Быть может, Аретино прав и я теперь уже скорее женщина, чем мужчина? Да поможет мне Бог.
Кампо быстро наполняется народом, и я пользуюсь тем, что после выпивки у людей обычно развязываются языки, и пытаюсь завязать разговор еще кое с кем и спросить, где живет целительница по прозвищу Коряга. Похоже, все ее знают, хотя возникает небольшой спор о том, в каком именно доме она живет. Женщина с широким шрамом на лице плюет мне на башмаки, едва заслышав ее имя, и обзывает ее шлюхой, которая лечит богачей, а беднякам дает подыхать. Женщина помоложе возражает ей, потом в спор вступает какой-то мужчина, и в считанные мгновенья начинается потасовка. Будь я полководцем, я бы перед каждой битвой поил своих солдат териакой. Только в таком количестве, чтобы их не угораздило передраться между собой еще до встречи с врагом. Пробираясь с площади в сторону улицы, где живет Коряга, я замечаю, что за мной наблюдает та девушка, стоящая на самом краю толпы, но, встретившись со мной глазами, она поспешно отводит взгляд. Я подхожу к ней, снова кланяюсь и на этот раз прямо прошу ее дать мне руку. Какое-то время она пребывает в нерешительности, совсем как молодой жеребенок, которому впервые показали уздечку, но вот она протягивает мне руку.
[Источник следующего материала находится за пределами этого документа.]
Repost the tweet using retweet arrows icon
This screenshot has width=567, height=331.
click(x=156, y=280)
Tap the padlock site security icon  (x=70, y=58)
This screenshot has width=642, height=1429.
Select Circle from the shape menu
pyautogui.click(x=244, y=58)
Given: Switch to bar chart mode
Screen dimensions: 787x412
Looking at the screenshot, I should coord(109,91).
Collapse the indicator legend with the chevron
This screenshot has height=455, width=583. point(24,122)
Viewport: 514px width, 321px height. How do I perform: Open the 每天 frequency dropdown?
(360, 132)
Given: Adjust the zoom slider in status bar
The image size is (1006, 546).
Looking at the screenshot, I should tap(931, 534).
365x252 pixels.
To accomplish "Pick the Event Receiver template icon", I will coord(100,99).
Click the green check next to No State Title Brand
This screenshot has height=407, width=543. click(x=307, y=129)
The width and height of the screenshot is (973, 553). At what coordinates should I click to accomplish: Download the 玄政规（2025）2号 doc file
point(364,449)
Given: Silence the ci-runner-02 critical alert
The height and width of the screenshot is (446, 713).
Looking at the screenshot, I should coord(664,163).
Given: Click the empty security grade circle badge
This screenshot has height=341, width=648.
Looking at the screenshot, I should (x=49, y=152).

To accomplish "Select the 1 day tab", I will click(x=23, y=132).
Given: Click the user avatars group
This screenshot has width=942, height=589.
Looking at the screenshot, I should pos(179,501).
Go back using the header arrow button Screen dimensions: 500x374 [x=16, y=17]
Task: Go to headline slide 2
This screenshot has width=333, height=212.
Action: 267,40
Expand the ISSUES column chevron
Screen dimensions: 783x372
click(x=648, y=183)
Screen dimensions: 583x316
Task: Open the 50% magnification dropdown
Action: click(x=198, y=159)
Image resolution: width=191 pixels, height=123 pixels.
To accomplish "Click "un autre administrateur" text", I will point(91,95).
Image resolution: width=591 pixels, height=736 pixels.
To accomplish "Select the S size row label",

Я переворачиваю ее, целую ладонь и, положив в нее серебряный дукат, мягко загибаю пальцы в кулак. Уходя, я посылаю ей воздушный поцелуй и, уже обернувшись, вижу, как она разгибает пальцы и на лице у нее отражается изумление. Она улыбается, машет мне, и почему-то при виде этой радости мне хочется плакать.